### [Assignment]
Using the records below, write out again exactly the lines that begin at the line containing "1456x831 pixels." and end at the line containing "Task: Add a new tab with plus button", and no other lines.

### [Given data]
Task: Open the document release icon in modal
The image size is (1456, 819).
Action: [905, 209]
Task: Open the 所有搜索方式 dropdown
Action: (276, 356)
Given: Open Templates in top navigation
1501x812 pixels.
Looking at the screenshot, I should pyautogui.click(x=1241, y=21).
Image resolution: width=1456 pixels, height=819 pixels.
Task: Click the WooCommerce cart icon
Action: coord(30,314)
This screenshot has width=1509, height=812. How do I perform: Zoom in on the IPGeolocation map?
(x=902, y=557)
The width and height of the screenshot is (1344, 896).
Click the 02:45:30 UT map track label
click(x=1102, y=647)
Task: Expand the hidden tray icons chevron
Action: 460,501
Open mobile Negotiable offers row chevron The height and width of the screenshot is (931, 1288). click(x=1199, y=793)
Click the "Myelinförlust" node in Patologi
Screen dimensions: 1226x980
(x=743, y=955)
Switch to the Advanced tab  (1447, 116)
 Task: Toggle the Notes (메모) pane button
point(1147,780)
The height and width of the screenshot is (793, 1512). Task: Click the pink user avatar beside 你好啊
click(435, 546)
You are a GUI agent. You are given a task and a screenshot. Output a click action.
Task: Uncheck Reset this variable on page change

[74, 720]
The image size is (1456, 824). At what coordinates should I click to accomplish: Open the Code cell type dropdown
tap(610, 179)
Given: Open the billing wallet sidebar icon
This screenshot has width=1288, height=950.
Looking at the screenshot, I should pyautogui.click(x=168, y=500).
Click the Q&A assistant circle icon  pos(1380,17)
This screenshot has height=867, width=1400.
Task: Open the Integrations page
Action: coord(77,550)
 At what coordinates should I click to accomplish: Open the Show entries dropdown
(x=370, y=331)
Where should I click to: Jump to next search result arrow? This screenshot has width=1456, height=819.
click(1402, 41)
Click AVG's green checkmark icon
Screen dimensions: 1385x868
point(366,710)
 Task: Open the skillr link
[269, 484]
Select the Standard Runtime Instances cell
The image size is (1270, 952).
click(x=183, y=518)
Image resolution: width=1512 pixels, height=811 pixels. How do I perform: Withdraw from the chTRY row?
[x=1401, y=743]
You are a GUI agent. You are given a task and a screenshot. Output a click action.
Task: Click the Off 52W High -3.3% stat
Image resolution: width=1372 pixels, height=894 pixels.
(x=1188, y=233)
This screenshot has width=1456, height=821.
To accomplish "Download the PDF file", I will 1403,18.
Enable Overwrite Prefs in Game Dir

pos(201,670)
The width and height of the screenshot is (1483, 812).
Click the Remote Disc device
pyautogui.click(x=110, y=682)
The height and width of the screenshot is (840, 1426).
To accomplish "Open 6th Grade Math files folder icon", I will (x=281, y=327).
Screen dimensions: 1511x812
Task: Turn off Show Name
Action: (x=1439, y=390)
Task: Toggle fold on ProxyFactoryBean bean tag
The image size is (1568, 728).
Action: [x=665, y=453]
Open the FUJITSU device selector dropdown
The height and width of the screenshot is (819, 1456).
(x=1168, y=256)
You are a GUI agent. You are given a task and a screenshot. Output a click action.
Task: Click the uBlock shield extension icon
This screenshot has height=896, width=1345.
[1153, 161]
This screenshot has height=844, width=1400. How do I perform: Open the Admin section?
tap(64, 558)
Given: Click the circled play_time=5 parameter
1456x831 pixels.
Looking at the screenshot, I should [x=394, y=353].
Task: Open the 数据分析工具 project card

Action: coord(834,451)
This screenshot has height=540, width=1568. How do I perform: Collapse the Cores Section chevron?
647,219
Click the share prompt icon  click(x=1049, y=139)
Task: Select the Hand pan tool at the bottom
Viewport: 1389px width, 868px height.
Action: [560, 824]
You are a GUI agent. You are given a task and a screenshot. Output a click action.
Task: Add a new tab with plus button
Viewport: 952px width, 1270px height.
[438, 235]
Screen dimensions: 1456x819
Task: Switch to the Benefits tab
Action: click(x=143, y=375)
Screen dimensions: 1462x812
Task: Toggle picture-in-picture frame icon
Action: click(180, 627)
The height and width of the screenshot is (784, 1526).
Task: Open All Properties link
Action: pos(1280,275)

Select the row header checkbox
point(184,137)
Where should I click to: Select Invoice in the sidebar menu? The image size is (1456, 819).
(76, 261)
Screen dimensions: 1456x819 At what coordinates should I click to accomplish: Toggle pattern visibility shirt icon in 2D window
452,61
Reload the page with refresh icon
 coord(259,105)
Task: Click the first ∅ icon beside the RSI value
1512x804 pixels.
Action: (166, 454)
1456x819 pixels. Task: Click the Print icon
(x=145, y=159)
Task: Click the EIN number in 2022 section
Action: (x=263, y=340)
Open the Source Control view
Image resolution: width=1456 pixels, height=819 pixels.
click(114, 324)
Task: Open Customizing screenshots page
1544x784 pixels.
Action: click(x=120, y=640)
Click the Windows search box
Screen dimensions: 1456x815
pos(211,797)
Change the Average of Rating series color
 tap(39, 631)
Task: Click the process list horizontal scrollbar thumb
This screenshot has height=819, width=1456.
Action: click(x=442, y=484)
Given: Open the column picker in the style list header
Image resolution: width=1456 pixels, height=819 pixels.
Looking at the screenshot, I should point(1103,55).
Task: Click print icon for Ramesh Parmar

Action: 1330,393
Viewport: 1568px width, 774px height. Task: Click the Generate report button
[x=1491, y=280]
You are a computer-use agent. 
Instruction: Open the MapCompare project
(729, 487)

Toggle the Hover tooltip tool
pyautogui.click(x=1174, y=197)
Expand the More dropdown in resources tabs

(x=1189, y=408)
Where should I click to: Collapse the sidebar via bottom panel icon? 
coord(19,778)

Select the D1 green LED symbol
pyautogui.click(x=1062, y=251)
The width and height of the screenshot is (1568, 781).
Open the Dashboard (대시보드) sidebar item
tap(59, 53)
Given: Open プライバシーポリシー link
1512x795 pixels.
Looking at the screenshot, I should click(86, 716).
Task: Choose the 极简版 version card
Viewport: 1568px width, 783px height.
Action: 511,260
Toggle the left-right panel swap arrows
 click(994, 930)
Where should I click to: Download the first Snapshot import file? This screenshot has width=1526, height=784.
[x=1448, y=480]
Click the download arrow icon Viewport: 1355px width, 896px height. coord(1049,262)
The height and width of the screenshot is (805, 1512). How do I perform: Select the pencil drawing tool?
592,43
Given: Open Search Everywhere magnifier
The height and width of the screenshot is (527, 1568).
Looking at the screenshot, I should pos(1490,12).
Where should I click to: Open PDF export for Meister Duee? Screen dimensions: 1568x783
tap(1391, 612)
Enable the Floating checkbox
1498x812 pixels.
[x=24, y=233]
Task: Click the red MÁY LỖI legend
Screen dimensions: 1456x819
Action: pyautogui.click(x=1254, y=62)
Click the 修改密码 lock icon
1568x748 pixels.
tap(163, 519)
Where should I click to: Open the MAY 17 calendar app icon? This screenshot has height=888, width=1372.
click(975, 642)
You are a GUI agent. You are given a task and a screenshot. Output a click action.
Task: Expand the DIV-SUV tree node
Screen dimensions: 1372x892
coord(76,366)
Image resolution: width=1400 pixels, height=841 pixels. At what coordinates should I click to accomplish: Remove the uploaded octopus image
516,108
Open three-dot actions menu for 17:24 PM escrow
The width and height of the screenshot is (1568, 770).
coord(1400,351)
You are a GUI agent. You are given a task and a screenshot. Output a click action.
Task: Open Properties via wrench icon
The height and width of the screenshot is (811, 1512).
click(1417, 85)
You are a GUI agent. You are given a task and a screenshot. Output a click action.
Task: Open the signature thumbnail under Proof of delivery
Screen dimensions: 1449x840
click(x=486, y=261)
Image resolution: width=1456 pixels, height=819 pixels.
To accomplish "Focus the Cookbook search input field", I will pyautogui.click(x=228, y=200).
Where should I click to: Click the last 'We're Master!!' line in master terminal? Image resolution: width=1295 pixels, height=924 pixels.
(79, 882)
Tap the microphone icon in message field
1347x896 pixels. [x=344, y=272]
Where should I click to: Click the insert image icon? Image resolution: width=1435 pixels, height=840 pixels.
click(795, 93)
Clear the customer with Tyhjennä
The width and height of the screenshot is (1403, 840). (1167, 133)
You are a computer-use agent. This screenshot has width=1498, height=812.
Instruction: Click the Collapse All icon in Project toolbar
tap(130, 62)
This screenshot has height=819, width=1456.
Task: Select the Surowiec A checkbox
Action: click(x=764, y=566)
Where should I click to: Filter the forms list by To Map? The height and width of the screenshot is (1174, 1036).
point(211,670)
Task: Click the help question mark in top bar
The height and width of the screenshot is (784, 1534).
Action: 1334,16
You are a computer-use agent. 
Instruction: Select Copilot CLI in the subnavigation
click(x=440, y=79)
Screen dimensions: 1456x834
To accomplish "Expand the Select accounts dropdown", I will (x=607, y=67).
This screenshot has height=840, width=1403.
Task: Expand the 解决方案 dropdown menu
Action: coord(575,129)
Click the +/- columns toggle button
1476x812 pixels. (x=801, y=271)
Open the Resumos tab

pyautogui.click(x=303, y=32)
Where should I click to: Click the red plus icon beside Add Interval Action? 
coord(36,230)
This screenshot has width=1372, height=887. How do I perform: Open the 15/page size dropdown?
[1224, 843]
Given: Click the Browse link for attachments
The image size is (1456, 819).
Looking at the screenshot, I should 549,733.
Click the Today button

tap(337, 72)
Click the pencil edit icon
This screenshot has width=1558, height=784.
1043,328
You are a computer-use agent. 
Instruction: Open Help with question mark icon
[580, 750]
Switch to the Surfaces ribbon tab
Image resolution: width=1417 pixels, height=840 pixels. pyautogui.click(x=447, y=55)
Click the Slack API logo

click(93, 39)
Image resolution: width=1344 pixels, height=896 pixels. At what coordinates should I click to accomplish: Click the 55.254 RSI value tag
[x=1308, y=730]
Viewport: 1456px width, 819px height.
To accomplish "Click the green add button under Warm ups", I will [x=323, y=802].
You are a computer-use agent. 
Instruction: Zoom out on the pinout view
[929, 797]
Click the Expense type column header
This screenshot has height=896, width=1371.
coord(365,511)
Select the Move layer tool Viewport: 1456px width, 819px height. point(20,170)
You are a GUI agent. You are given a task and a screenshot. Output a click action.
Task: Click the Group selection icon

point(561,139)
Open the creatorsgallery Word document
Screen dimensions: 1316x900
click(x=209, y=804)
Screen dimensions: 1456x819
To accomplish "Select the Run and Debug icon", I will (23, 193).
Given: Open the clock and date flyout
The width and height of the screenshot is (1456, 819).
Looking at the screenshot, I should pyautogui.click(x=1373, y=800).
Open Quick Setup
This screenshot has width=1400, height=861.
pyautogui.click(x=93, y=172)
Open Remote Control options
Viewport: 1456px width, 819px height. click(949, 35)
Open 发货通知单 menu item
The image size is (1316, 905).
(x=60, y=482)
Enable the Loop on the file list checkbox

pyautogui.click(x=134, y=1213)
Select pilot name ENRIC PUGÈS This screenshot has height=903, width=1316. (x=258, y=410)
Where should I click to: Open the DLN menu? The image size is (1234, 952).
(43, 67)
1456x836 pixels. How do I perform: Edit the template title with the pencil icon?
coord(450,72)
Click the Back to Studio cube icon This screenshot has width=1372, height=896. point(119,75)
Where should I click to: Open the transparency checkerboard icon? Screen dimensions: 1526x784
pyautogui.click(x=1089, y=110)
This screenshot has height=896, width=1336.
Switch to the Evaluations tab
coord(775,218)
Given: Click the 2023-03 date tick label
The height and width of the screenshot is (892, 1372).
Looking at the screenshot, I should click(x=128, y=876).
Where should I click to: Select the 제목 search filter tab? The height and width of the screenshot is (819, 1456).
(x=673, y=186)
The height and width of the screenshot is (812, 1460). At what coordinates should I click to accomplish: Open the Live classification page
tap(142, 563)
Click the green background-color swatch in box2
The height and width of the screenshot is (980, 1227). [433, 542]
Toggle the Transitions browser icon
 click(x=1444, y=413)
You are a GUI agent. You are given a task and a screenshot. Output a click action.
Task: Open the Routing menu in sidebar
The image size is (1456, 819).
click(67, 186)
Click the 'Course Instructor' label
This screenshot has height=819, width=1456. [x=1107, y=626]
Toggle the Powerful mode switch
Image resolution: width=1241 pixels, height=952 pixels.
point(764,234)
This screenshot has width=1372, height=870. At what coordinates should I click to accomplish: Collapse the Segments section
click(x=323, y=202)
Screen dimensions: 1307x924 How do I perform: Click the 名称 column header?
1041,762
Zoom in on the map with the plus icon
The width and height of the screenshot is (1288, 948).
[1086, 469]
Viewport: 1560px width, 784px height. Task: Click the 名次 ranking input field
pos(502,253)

### [Task answer]
1456x831 pixels.
Looking at the screenshot, I should [x=394, y=353].
Task: Open the 数据分析工具 project card

Action: coord(834,451)
This screenshot has height=540, width=1568. How do I perform: Collapse the Cores Section chevron?
647,219
Click the share prompt icon  click(x=1049, y=139)
Task: Select the Hand pan tool at the bottom
Viewport: 1389px width, 868px height.
Action: [560, 824]
You are a GUI agent. You are given a task and a screenshot. Output a click action.
Task: Add a new tab with plus button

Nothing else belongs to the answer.